■ Consegne ■
**a)** Rispondi alle seguenti domande sull'articolo su «The Good Nurse», una per riga:
(i) Chi ha diretto il film?
(ii) In quale arco di anni Cullen è stato in attività?
(iii) Di quante morti avvenute nei suoi reparti è ritenuto responsabile Cullen?
**b)** Copia l'articolo su «The Good Nurse» nel tratto che va da "Si tratta di" fino a "circa 400 persone.".
**c)** Riprendi l'articolo su «The Good Nurse» proseguendo dopo l'ultima frase riportata.

■ Estratto del documento ■
AttualitàEsteroNursing

Essendo cresciuta a pane e E.R. medici in prima linea sono naturalmente attirata da tutti i film/serie/documentari che trattano l’argomento sanitario. Da quando ho deciso di vestire la divisa da infermiera ho cominciato a porre più attenzione a come la nostra professione viene rappresentata nel piccolo e grande schermo, constatando che rispetto ai colleghi medici è sempre molto marginale, perfino in quei medical drama che sembrano più delle soap opera in stile Beautiful. Da un paio di mesi su Netflix è presente un titolo in cui questa marginalità viene decisamente meno, “The Good Nurse”.

Si tratta di una pellicola diretta da Tobias Lindholm, tratto dall’omonimo romanzo di Charles Graeber, che racconta la storia, purtroppo vera, dell’infermiere statunitense Charlie Cullen, responsabile di 29 morti avvenute nei reparti in cui ha lavorato, in diversi ospedali. Pare però che nei sedici anni di operatività (dal 1987 al 2003) in innumerevoli strutture sparse tra la Pennsylvania e il New Jersey il collega serial killer possa aver ucciso circa 400 persone.

La storia di Cullen si intreccia con quella di Amy Loughren, eccellente infermiera con una disastrosa situazione personale che trova conforto nell’amicizia con il nuovo collega, gentile e collaborante, appena arrivato in reparto. Le morti sospette però cominciano a turbare tutti, soprattutto Amy, che lavora spesso con Cullen e non riesce a capire come il tasso di arresti cardiaci possa essere cresciuto così tanto e improvvisamente nel suo reparto. Viene aperta un’indagine interna all’ospedale in cui è coinvolta la polizia.

Dati di ancoraggio a coordinate in pixel:
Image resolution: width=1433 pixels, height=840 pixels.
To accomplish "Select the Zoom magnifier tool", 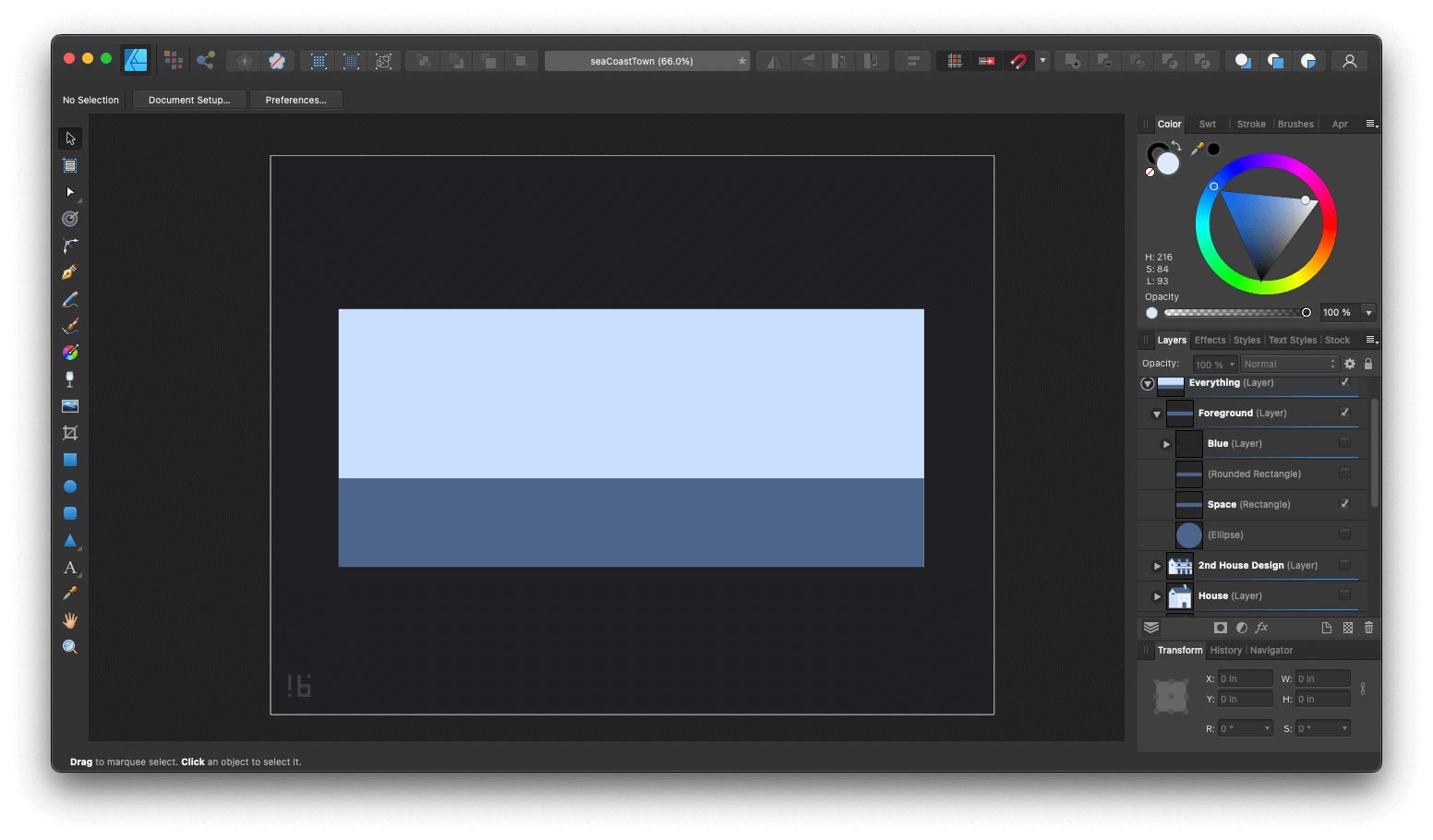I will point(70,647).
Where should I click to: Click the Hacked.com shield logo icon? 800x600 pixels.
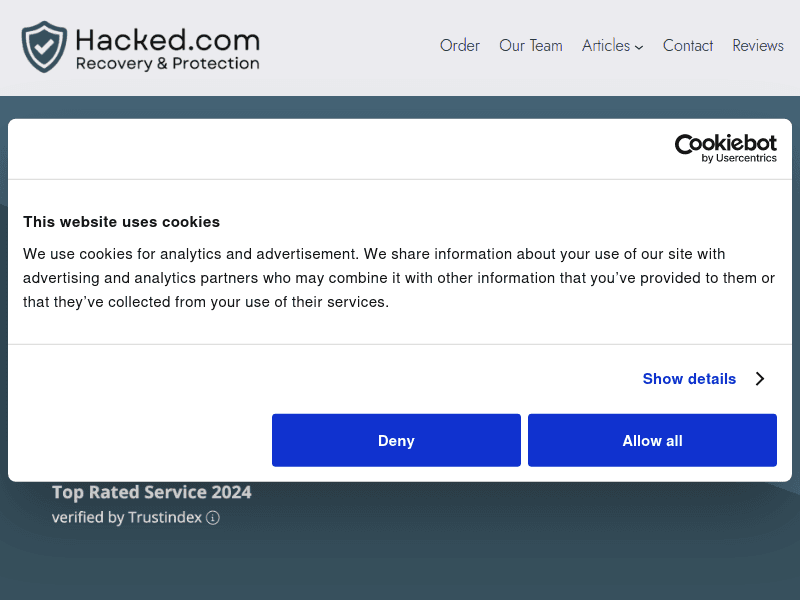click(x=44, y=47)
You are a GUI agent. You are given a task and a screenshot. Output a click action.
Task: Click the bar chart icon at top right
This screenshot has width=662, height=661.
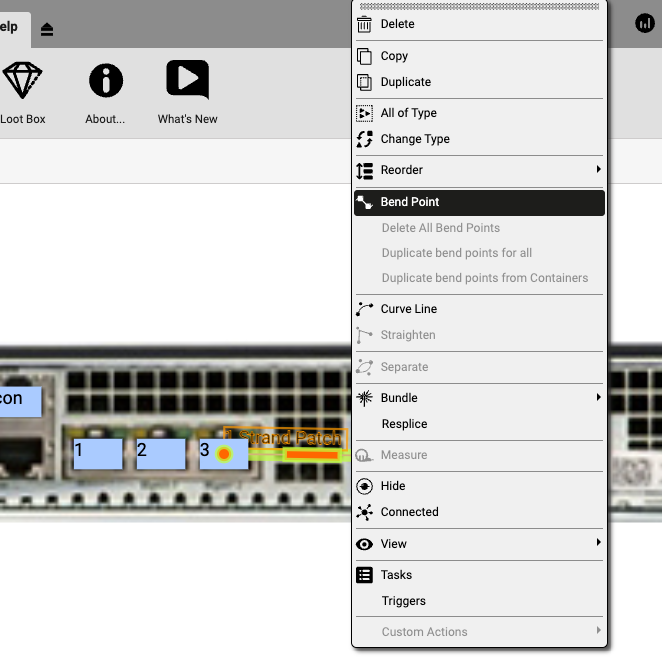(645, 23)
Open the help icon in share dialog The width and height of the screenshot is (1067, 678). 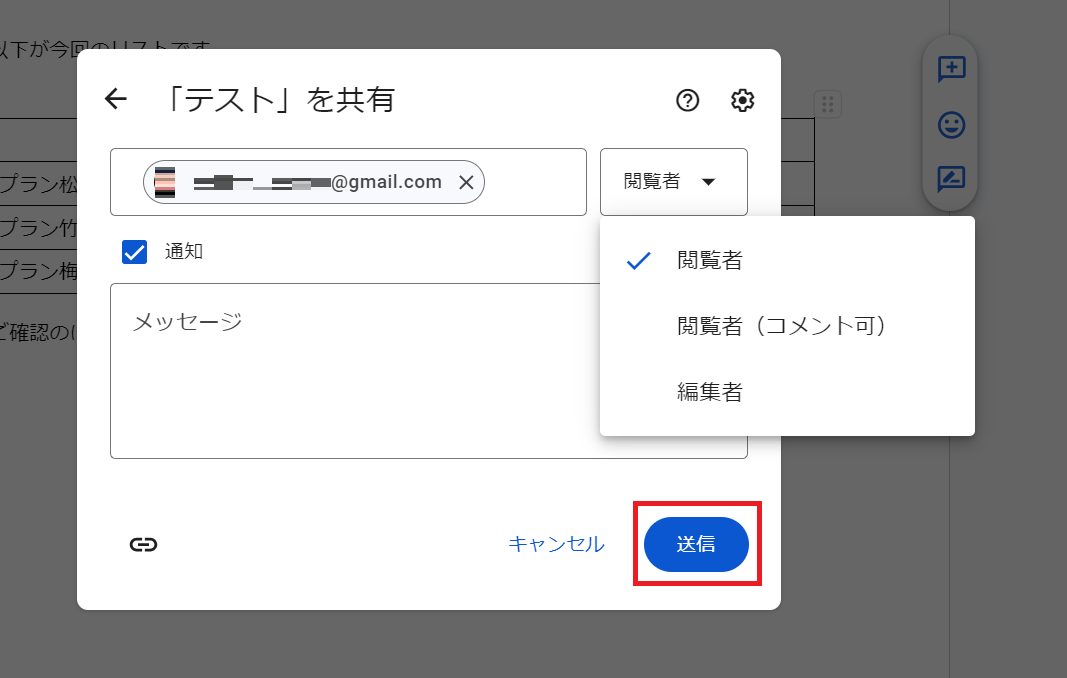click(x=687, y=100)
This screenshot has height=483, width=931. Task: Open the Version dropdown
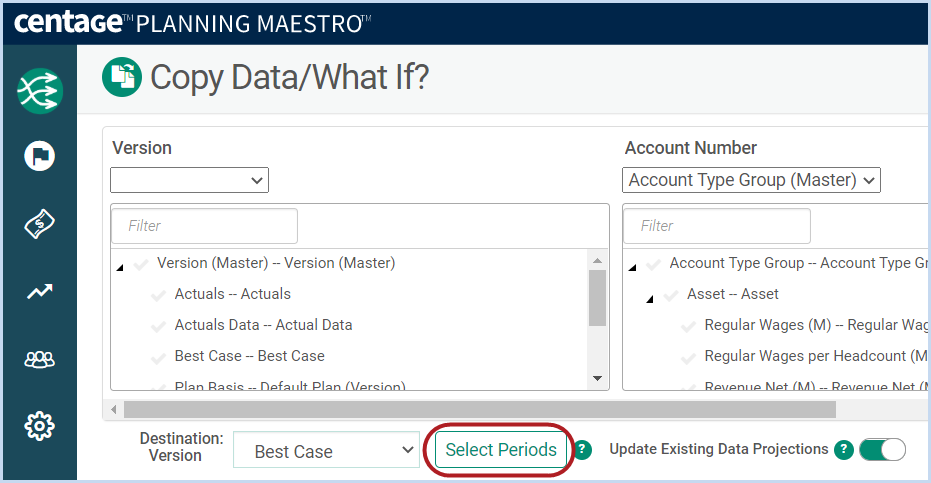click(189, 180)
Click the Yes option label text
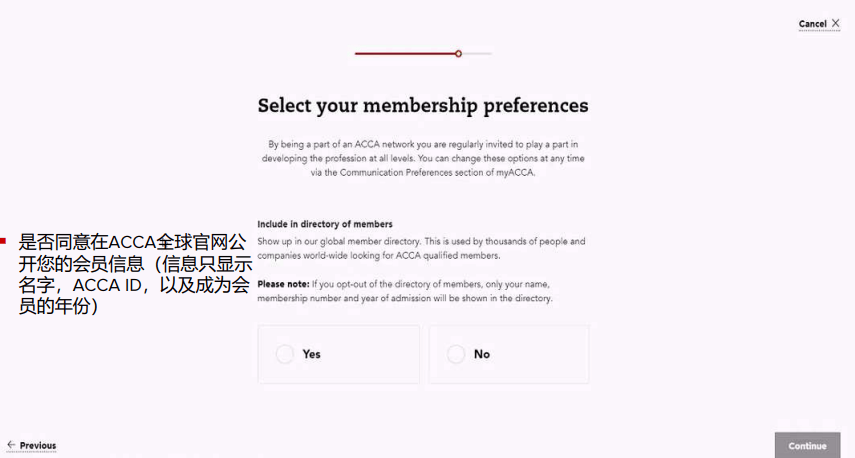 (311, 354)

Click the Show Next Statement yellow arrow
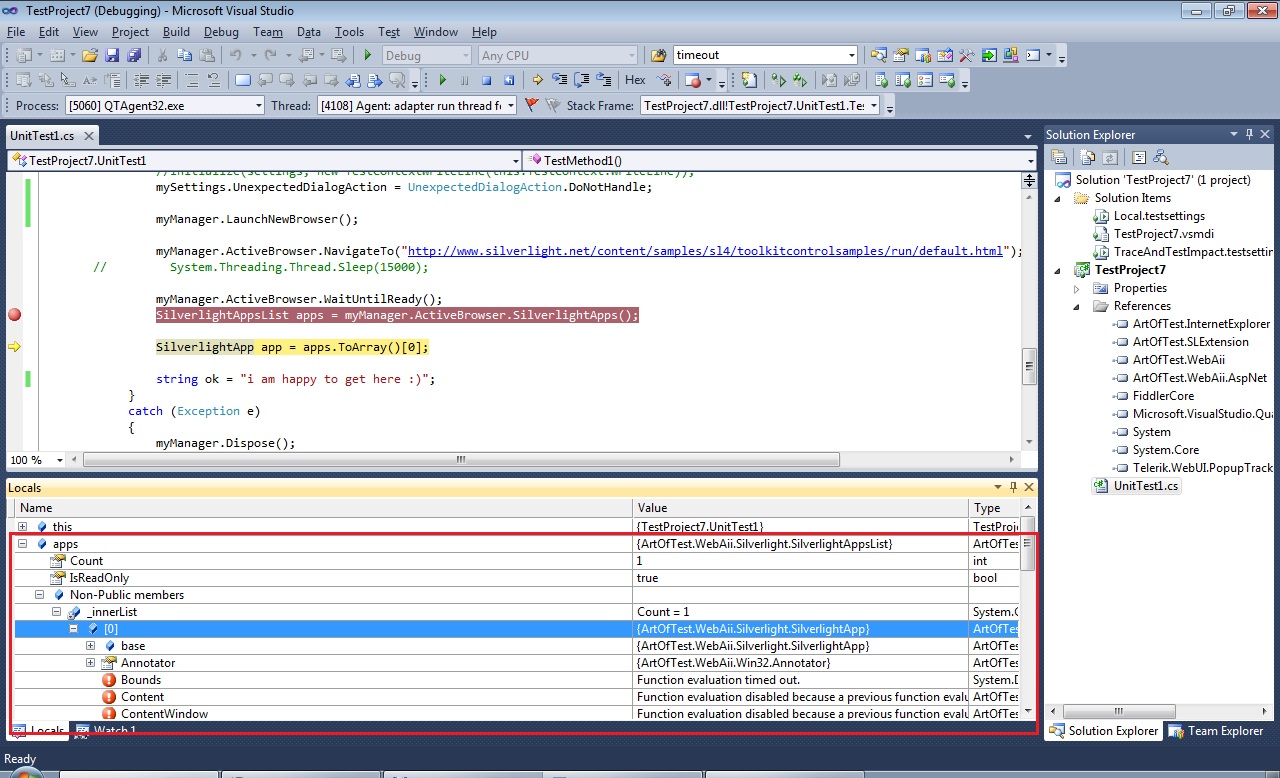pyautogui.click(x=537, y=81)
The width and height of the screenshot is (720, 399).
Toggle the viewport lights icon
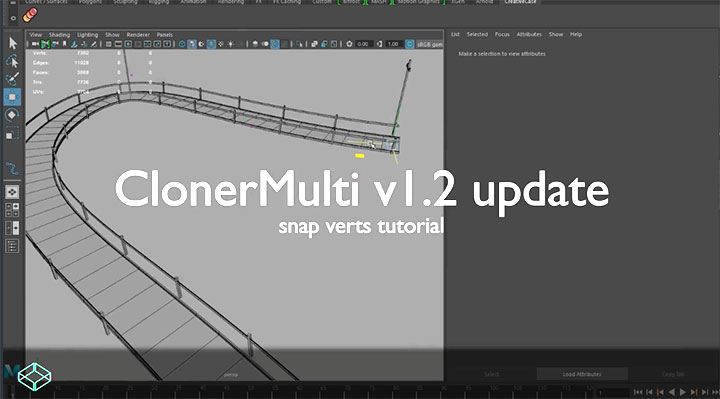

■ Soluzioni ■
**a)**
(i) Tobias Lindholm.
(ii) Dal 1987 al 2003.
(iii) 29.

**b)**
Si tratta di una pellicola diretta da Tobias Lindholm, tratto dall’omonimo romanzo di Charles Graeber, che racconta la storia, purtroppo vera, dell’infermiere statunitense Charlie Cullen, responsabile di 29 morti avvenute nei reparti in cui ha lavorato, in diversi ospedali. Pare però che nei sedici anni di operatività (dal 1987 al 2003) in innumerevoli strutture sparse tra la Pennsylvania e il New Jersey il collega serial killer possa aver ucciso circa 400 persone.

**c)**
Ben presto gli inquirenti si rendono conto che i dirigenti dell’ospedale non forniscono tutti i dati necessari ad effettuare le indagini. Lo stesso clima di omertà si presenta alla richiesta di informazioni dei detective verso gli ospedali in cui Cullen aveva praticato in precedenza. Nessuna struttura ospedaliera in cui il killer abbia lavorato, con conseguente aumento delle morti sospette, ha mai denunciato l’accaduto, ma si è limitata ad allontanare l’infermiere con scuse di vario genere.

Cullen dunque ha agito indisturbato, coperto dai dirigenti ospedalieri che minimizzavano i decessi come "eventi inspiegabili", anche se qualcuno ai vertici aveva ben compreso, dai referti di morte, i motivi dei decessi. Nessuno però scrive relazioni negative per evitare ombre sulle proprie cliniche. Il film descrive bene quello che le nostre Aziende Sanitarie stanno diventando. Aziende, appunto, che pianificano strategie per sopravvivere sempre e comunque, possibilmente incrementando gli utili.

Ma chi rompe la catena di silenzi e ostracismo su cui il serial killer più letale del nostro tempo cammina come un funambolo esperto? Una piccola, fragile ma incredibile infermiera, è lei la vera “good nurse”. Madre single, con una grave cardiopatia lavora senza sosta, con dedizione e professionalità, sperando di arrivare al momento in cui finalmente l’azienda per cui lavora le concederà l’agognata assistenza sanitaria, necessaria per il suo intervento salvavita. Emblematica la scena in cui paga 900 dollari per una visita con ecografia.

Nonostante la sua fragile condizione e nonostante l’affetto che nutre per Cullen, che con lei si mostra premuroso e gentile, Amy riesce a fare la cosa più difficile e spaventosa...la cosa giusta.

Questo non è un film dai grandi colpi di scena. In mano a qualche altro regista sarebbe forse stato più pregno di suspance e tensione, dato il soggetto. Immerso nella tipica fotografia danese dalle pennellate cupe non c’è un mostro da sbattere in prima pagina, dalle azioni macabre, dagli sguardi sadici, ma un ragazzo pacato, dallo sguardo dolce, terribilmente umano.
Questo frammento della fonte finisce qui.